Back in the good old days when American movie criticism was dominated by a few dozen intelligent people who could write and who were knowledgeable and really cared a lot about movies, plus Richard Schickel
– and even he could sometimes make sense so long as the movie he was weighing on in didn’t have a man with a gun riding a horsie in it
– the National Society of Film Critics used to publish these lively anthologies, bringing together previously published reviews and profiles and think pieces written by its members, organized around a theme. (One of them, the 1990
Produced and Abandoned, edited by Michael Sragow and devoted to celebrating worthy obscurities
– “the best films you’ve never seen”
– featured a cover illustration of a dusty-looking guy who looked as if he’d stepped out an Edward Hopper painting, leaning against an unoccupied ticket-taker’s booth, with a blissful smile suggesting that the promise of seeing something amazing made all the hungry suffering he had to bear seem worth it. That’s as good a way to describe what it felt like to be a hopeful movie freak in 1990.) In 1981, the Society put out a collection called
The Movie Star, and that book was my introduction to Peter Rainer, whose essay “Acting in the Seventies” did a terrific job with a great subject. Rainer appreciated the value of “classic” movie-star acting, as demonstrated by a master like James Cagney or Cary Grant
– “I like Cary Grant in
None but the Lonely Heart, his ‘best’ performance, but I love him in
North by Northwest.”
– but he also grasped what had changed after Brando and the rise of the Method and then the counterculture, which led to a new generation of actors who thought of movie acting as a vehicle for true creative expression, and who
– in the cases of actors such as Jeff Bridges, Gary Busey, and the young Robert De Niro
– don’t “keep a respectful distance” from the characters they play.

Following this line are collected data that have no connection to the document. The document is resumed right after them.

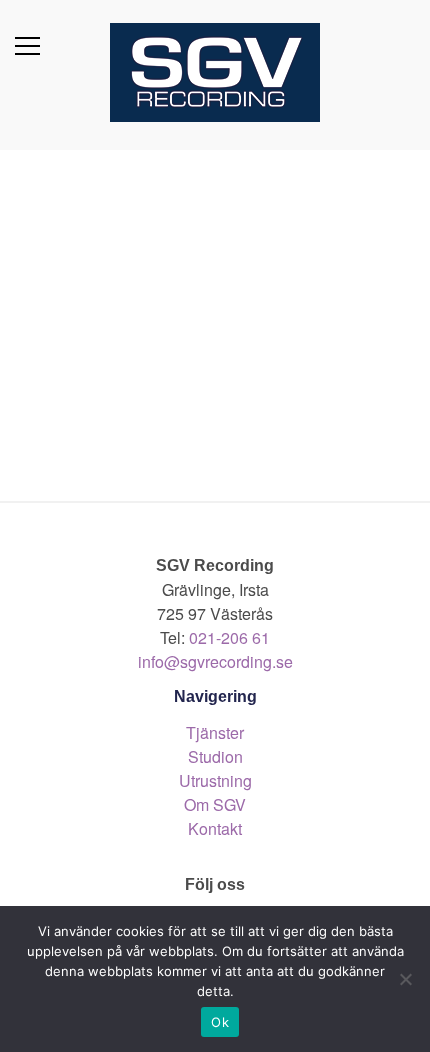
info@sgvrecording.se (215, 661)
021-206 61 (229, 637)
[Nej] (405, 979)
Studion (215, 756)
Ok (220, 1022)
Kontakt (215, 828)
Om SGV (215, 804)
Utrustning (215, 780)
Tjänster (215, 732)
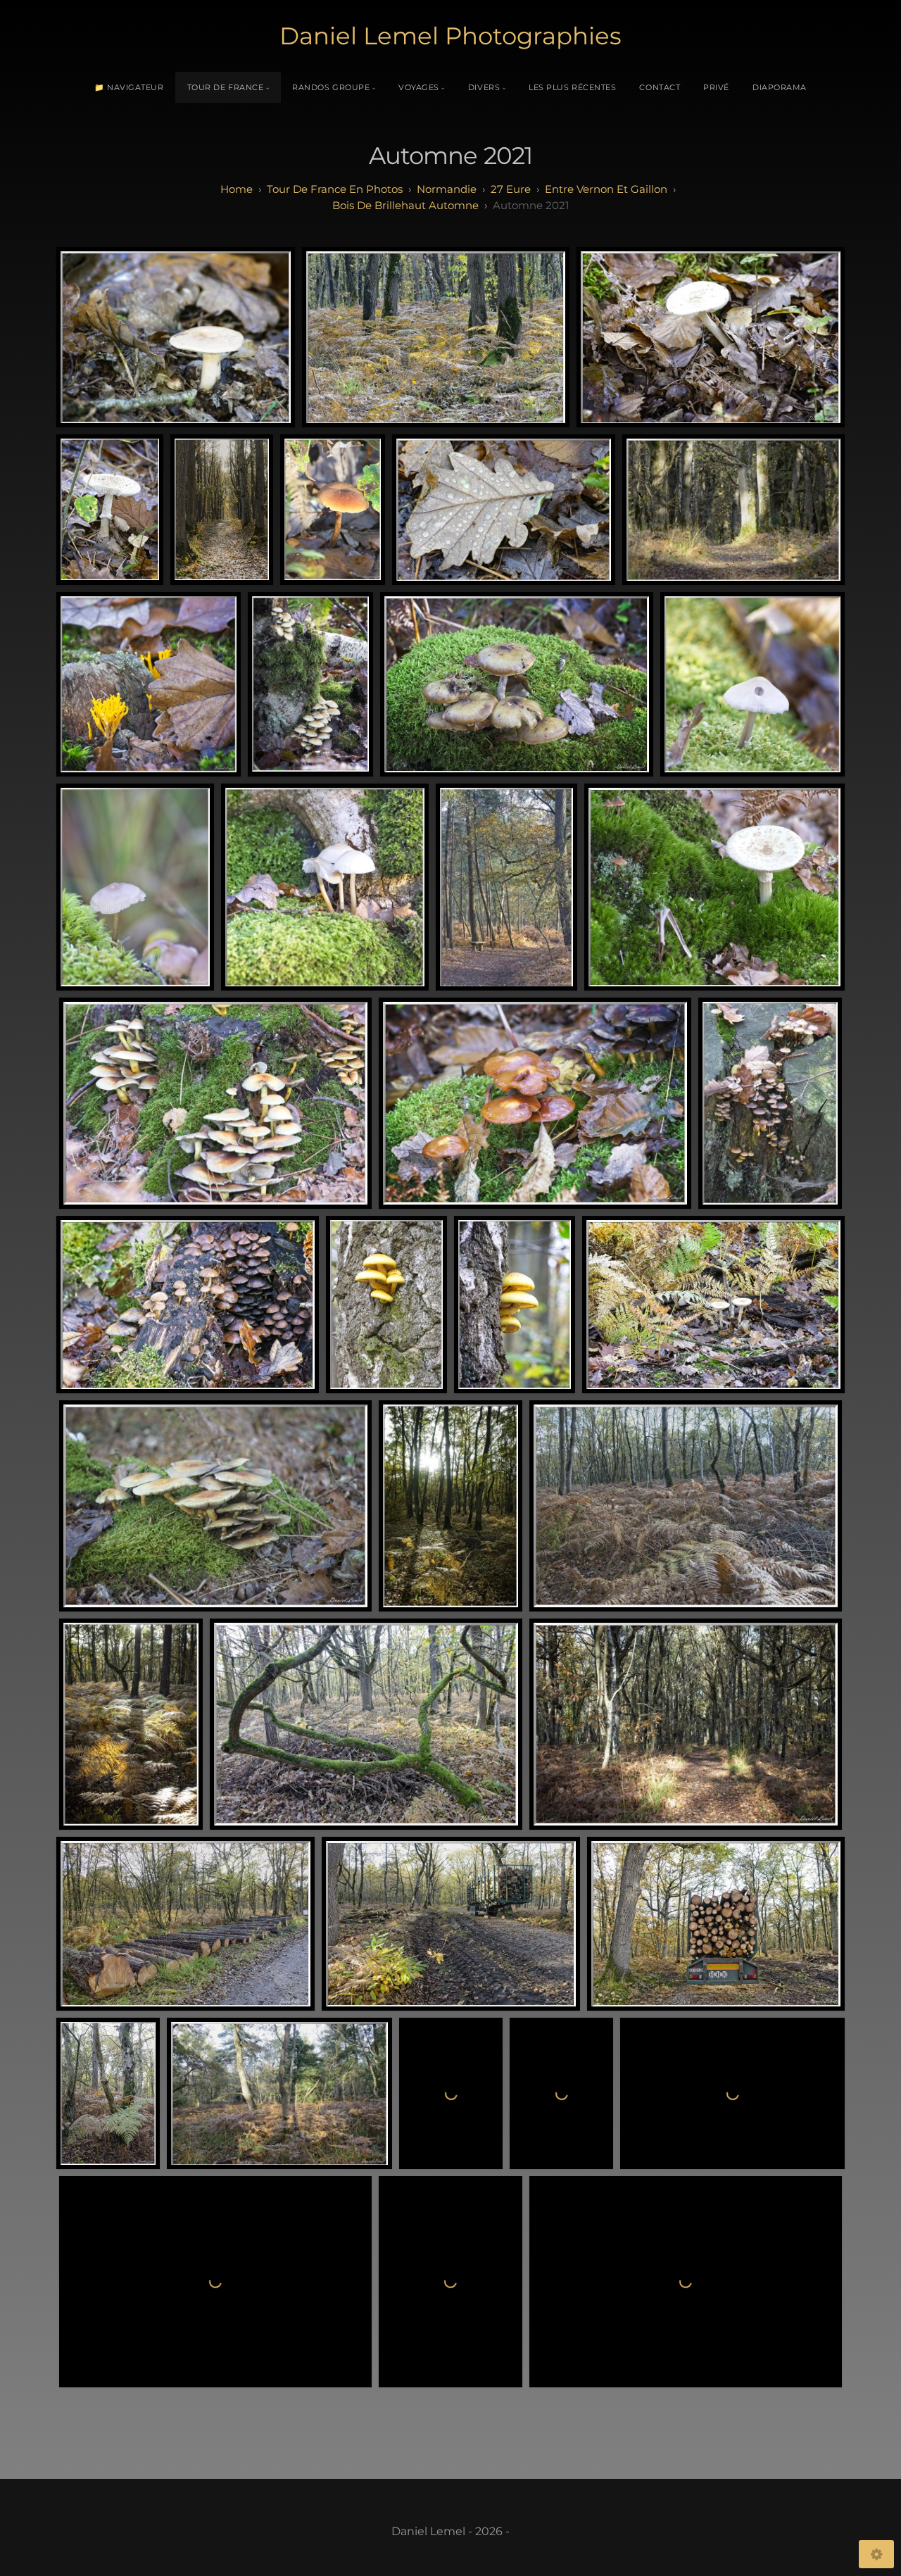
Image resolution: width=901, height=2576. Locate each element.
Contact (659, 87)
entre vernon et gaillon (606, 189)
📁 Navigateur (129, 87)
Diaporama (779, 87)
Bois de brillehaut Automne (405, 205)
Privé (716, 87)
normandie (447, 189)
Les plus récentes (572, 87)
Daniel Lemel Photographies (450, 36)
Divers (484, 87)
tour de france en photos (335, 189)
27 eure (511, 189)
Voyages (418, 87)
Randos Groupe (331, 87)
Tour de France (225, 87)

And Rainer also recognized the importance of a parallel track of new hip comics
– Richard Pryor, Lily Tomlin, Robin Williams, the
Saturday Night Live crew
– who established themselves in nightclubs and concert stages and on record albums and on TV, and who were beginning to cross over into movies, often in dramatic parts: “They don’t even crack up in the middle of one of their own skits to show they’re only fooling. They’re too
obsessed to crack up. They represent craziness without sentimentality. Their comic personalities are woven around the put-on, and improvisation becomes a way of scrounging up idiosyncrasies that will, hopefully, connect with the audience. Young people who don’t identify with these comics still connect with the craziness.”